信收到了。你问赣州按摩店人气最高的该去哪家,我先把话撂这儿——别信那些霓虹灯牌子,去东郊路那条老巷子,找“阿珍推拿”。门脸灰扑扑的,连个像样的招牌都没有,可每天下午三点半,门口塑料凳上就坐满了等号的人,有拎着保温杯的退休工人,也有穿冲锋衣的爬山客。
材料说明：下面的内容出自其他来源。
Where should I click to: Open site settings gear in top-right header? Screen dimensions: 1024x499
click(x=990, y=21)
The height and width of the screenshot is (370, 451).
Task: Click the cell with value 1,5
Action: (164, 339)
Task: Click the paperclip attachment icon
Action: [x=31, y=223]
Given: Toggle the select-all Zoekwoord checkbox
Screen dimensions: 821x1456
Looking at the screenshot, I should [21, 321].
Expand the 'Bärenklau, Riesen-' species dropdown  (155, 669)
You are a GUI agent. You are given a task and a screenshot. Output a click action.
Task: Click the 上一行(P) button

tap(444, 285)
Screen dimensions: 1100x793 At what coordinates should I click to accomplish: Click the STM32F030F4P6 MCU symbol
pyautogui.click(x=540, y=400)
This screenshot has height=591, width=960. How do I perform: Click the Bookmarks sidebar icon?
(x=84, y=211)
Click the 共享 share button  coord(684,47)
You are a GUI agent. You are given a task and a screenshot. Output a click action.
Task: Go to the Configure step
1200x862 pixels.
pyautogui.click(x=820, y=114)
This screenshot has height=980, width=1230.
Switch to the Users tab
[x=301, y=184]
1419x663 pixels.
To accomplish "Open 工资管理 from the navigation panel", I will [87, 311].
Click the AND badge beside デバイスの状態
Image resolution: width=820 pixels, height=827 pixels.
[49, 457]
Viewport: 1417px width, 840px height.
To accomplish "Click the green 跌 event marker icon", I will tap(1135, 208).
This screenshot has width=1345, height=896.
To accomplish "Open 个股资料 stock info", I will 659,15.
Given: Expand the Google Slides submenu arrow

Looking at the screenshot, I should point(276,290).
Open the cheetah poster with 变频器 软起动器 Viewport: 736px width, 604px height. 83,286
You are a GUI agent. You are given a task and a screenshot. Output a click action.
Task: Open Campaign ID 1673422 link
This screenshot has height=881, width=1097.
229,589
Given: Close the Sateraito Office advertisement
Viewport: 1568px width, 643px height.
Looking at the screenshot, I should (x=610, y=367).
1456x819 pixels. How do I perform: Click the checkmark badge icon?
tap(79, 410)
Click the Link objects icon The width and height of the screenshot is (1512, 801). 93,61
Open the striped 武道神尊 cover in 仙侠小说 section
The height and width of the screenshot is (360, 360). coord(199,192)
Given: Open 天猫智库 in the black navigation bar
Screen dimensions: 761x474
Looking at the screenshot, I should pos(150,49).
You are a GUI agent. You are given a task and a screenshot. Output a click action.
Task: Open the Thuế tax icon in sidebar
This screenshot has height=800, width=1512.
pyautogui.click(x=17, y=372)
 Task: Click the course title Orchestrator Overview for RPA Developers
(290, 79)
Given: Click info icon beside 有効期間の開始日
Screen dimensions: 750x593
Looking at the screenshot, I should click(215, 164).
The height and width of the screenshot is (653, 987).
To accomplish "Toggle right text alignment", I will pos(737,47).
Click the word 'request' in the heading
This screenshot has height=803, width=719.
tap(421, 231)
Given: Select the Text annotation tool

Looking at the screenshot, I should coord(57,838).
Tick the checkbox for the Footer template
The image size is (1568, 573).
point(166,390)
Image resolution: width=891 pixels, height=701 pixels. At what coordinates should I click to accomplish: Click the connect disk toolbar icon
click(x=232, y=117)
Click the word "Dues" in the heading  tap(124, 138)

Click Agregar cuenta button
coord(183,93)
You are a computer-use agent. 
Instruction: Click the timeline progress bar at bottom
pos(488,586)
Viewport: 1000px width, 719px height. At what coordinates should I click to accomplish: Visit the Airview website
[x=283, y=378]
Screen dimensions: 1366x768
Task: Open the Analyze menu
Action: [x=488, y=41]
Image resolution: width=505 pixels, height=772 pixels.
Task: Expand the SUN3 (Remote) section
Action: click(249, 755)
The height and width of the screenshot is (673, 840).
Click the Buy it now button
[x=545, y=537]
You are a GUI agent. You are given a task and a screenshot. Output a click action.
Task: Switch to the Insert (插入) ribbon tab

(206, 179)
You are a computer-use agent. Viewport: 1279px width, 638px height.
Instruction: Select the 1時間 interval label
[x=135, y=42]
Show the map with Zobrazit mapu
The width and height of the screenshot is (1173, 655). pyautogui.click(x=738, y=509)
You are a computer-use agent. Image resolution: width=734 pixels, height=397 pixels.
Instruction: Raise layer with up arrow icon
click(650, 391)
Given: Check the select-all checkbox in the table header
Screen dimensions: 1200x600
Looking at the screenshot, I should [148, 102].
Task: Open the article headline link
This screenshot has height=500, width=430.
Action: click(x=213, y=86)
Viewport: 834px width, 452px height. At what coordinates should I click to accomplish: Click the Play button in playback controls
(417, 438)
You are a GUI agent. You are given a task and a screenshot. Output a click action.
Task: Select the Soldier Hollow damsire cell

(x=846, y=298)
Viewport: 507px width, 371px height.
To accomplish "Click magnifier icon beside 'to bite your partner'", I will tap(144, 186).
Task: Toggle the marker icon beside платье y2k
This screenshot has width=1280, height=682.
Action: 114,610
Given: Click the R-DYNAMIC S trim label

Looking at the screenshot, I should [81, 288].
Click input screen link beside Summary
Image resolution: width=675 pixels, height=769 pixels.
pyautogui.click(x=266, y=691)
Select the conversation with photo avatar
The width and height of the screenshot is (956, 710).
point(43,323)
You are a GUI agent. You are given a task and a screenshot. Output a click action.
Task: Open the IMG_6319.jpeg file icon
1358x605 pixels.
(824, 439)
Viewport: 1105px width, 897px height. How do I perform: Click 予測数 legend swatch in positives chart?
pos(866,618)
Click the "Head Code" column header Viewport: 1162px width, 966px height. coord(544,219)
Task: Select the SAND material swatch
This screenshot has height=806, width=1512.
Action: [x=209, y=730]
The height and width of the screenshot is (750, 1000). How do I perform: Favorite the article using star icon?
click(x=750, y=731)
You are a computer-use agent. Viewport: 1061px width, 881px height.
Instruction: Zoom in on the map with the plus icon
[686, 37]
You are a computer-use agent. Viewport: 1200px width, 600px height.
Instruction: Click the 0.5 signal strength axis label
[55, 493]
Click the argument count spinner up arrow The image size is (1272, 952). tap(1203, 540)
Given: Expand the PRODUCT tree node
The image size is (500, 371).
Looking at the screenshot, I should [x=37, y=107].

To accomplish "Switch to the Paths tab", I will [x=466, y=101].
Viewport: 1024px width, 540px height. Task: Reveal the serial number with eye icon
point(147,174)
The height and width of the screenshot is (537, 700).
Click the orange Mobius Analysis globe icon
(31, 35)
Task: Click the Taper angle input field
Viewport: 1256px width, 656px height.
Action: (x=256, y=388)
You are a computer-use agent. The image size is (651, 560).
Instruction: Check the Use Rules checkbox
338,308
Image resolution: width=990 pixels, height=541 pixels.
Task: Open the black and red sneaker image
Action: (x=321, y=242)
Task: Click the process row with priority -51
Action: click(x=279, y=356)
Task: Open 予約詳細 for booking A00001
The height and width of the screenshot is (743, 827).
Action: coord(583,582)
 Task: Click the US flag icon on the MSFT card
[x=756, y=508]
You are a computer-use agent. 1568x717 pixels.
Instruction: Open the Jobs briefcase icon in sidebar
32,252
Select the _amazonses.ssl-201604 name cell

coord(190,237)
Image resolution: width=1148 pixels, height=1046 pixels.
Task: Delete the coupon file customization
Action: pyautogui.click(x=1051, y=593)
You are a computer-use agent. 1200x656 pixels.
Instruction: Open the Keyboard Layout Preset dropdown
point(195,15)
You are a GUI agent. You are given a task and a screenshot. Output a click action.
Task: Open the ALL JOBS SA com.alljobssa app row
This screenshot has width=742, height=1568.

我上回腰扭了,熟人领我去,推门就闻见艾草味混着红花油的气味。墙上挂着1998年的“先进个体户”奖状,玻璃框裂了道缝,没人换。阿珍师傅五十多岁,手指头粗短,指甲剪得秃秃的,可往你腰眼上一搭,就跟长了眼睛似的。“你这腰,是搬东西闪的,不是受凉。”她说话带赣州口音,尾音拖得长,像在唱采茶戏。

人气不是喊出来的,是等出来的

这行当讲究个实在。阿珍的店里没有价目表,墙上用粉笔写着“推拿40,拔罐30,刮痧25”,年头久了,字迹让水汽洇得模糊。有游客嫌不正规,问有没有“套餐”,阿珍头也不抬:“治哪说哪,不整虚的。”她一天最多接十二个客人,多一个都不干,说手劲不够了,糊弄人。

人气高,靠的是回头客。我亲眼见过一个开货车的师傅,从南康开四十公里来,就为了让她正一下肩胛骨。阿珍一边按一边跟他聊天,知道他媳妇刚做完手术,还多给他揉了两分钟膝盖,没加钱。

“手艺这东西,你糊弄它一时,它毁你一世。”阿珍擦着汗说,手上的劲道却一点没松。

旁边躺椅上有个老头,每周三固定来,趴下就睡,按完起来交钱走人,一句话没有。后来我才知道,他老伴瘫了三年,都是他伺候,每周这四十分钟,是他唯一能闭眼的时候。有时候人气高,不是因为技术多神,是因为这地方让人敢把身子交出去。

老手艺的规矩,比药方还严

阿珍的规矩多。冬天必须把手搓热了才碰人,夏天再热不开空调,只开吊扇,说风邪容易进骨头。她的按摩床是樟木打的,用了二十年,边角磨得发亮,躺上去有股淡淡的木头香。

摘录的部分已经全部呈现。